The United Arab Emirates refused to do so if the alliance didn’t address what it sees as an unfairly low baseline production level from which its cuts are measured. Saudi Arabia balked at fiddling with that starting point and, more importantly, it wouldn’t approve the output increases without the extension.

It blamed the UAE for blocking an agreement to pump the extra oil the market will need in the coming months. As news of the failure sunk in oil prices soared, with U.S. West Texas Intermediate hitting its highest since 2014.

Oil demand is gathering pace, as more countries from India to the UK ease restrictions. The International Energy Agency sees global oil use increasing by 3.1 million barrels a day between the second and third quarters, with another 1.35 million barrels a day added in the fourth.

The mood ought to still be extremely bullish, but OPEC+’s failure has left a void that’s being filled by a bearish narrative. The day after WTI hit its six-and-a-half-year high, it had dropped by $6 a barrel.

With no date set for the full group to meet again, the existing deal holds, which means no more output increases until May 2022.

But nobody sees that as credible. Even if the UAE doesn’t quit OPEC or embark on a production surge — it has said it won’t do either, at least not yet — it’s unlikely that producers will stick to their output targets when customers clearly need more of their crude.

None of the producers wants a return to the free-for-all that followed the last breakdown in their relationship in March 2020. But that’s what they risk repeating.

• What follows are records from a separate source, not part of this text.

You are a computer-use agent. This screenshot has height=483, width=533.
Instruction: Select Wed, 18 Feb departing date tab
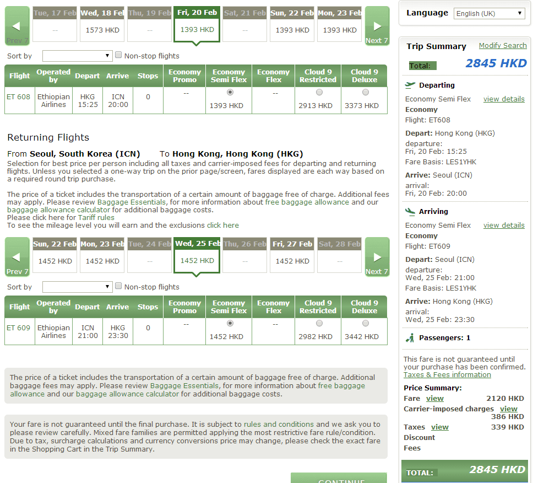(x=102, y=25)
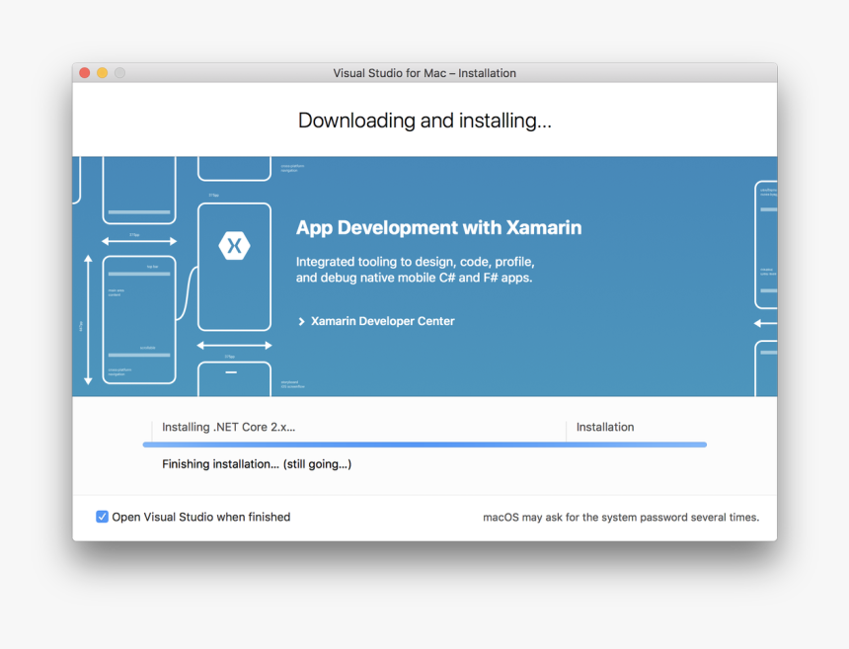Click the blue installation progress bar
This screenshot has height=649, width=849.
click(x=425, y=445)
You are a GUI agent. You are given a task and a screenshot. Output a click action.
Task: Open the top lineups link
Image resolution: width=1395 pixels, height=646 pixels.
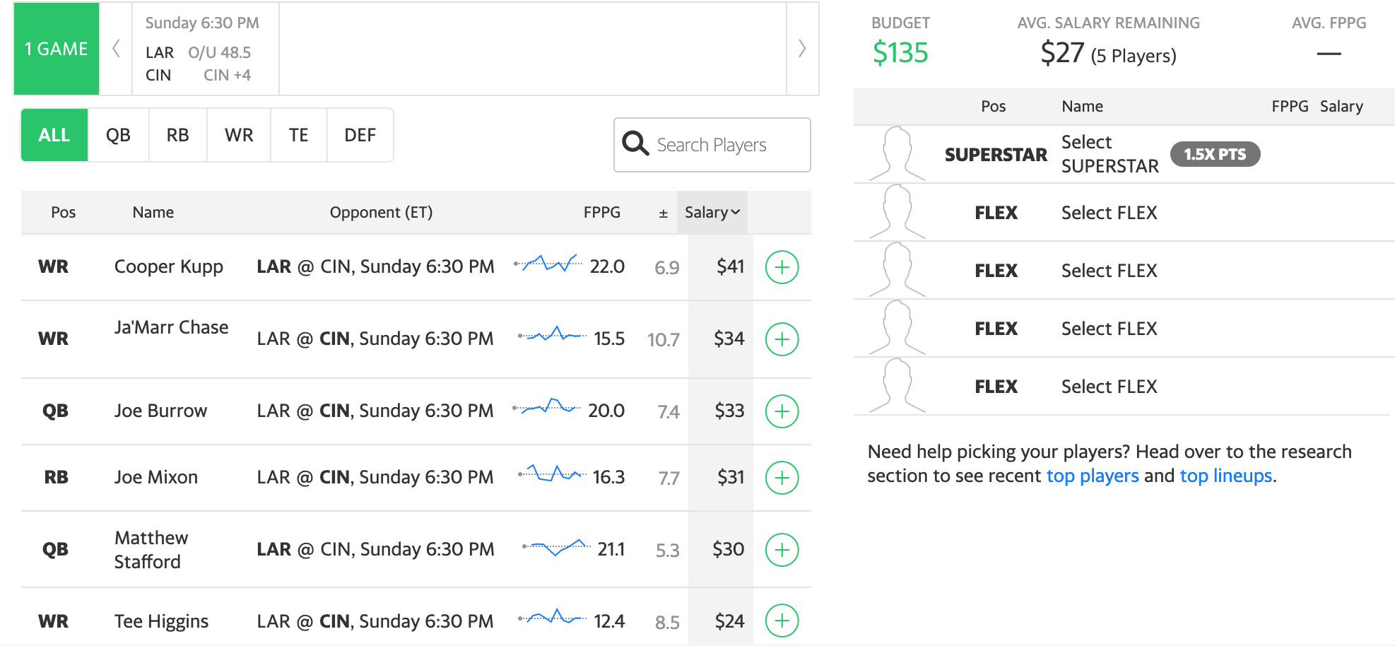click(1225, 476)
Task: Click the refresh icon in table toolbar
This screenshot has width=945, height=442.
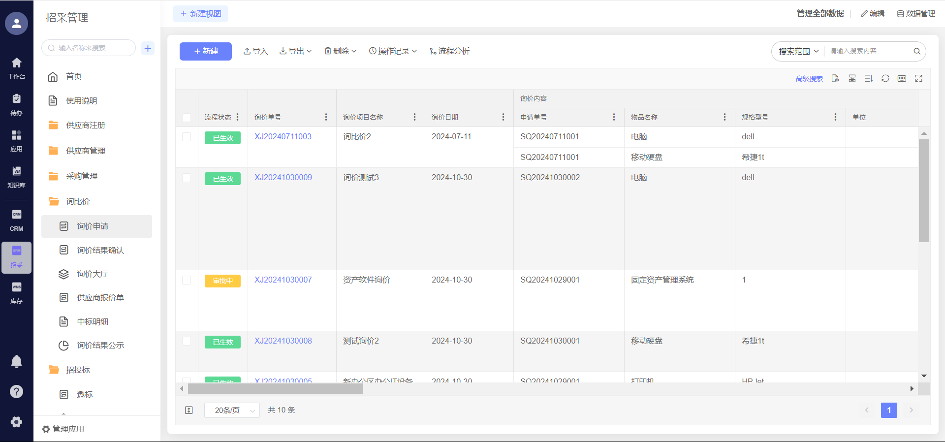Action: 885,78
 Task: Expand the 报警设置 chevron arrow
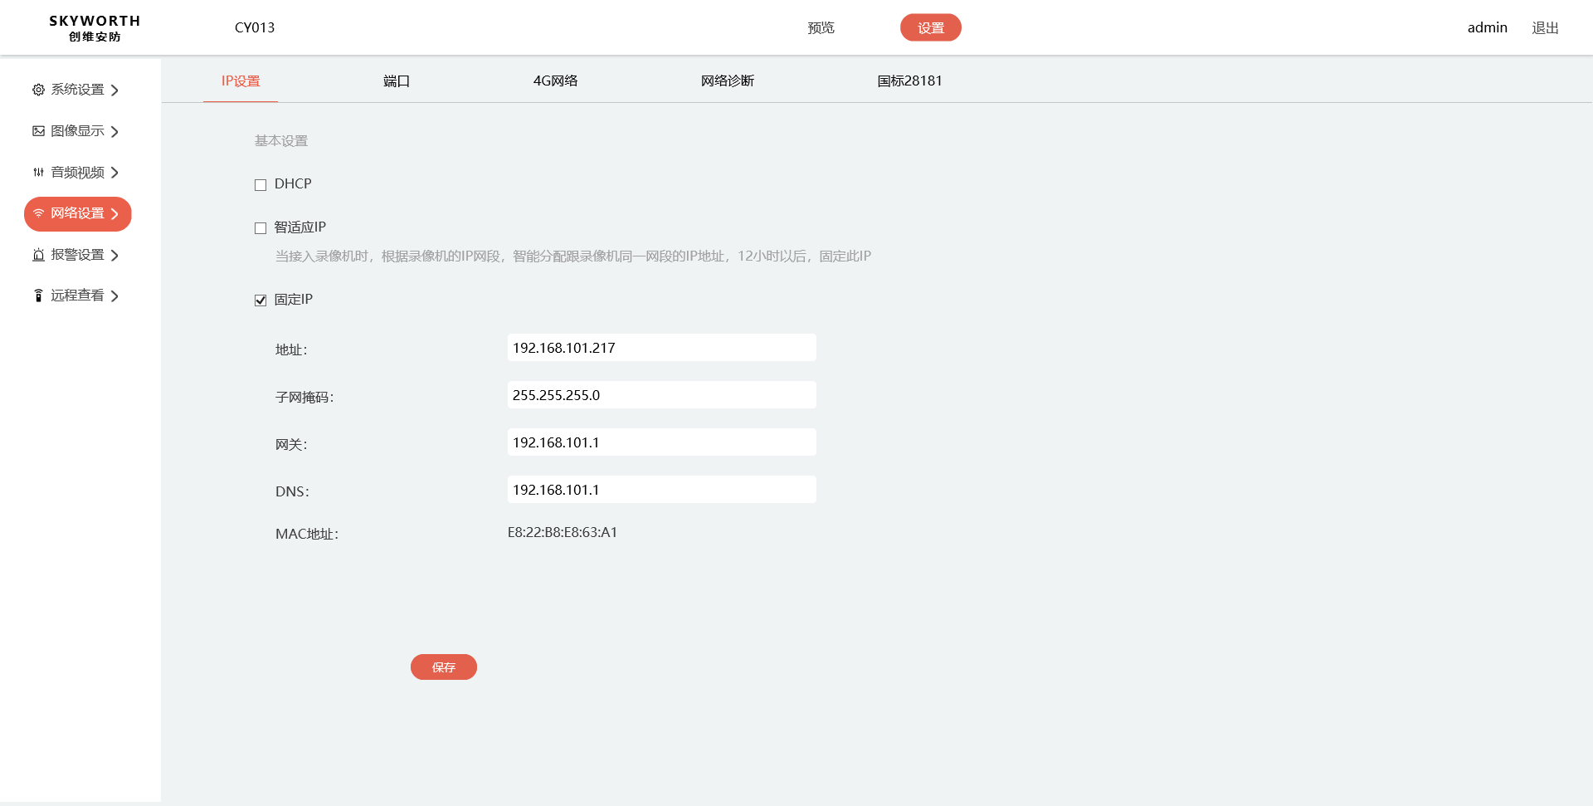click(x=114, y=256)
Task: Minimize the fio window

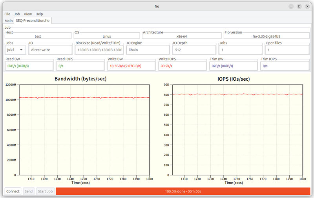Action: 291,6
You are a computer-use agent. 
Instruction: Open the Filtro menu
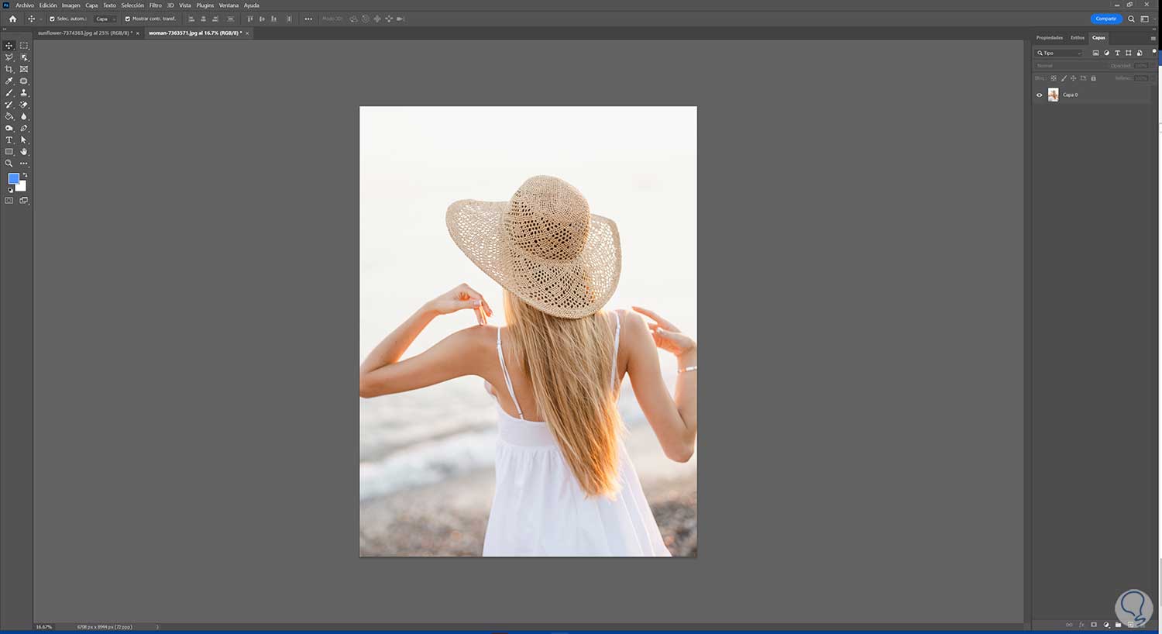(155, 5)
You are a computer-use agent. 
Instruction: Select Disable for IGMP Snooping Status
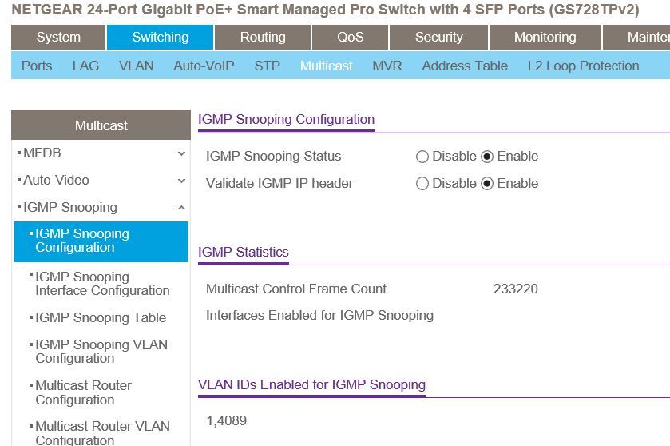(422, 157)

The recovery in prices this year has been underpinned by OPEC+’s extraordinary cohesiveness. One of the strengths of the deal has been its credibility, with the group meeting frequently to adjust the targets to a recovery that was initially slower than expected. The group now needs to remain just as nimble in raising production more quickly than it had previously anticipated. There’s a real risk that happens in an uncontrolled way if they can’t agree to a compromise.

Until one is found, every scrap of data, every ministerial utterance and every oil analyst’s note will be pored over and markets will react to the tiniest change in intonation. Don’t be surprised if you find Twitter awash with rumors that suggest a price war is coming. This is what discord does: It creates fertile conditions for uncertainty and speculation.

For that reason, if no other, it’s in the two nations’ shared interests to find common ground and a singular message. The longer they don’t, the more risky the oil market becomes for bulls.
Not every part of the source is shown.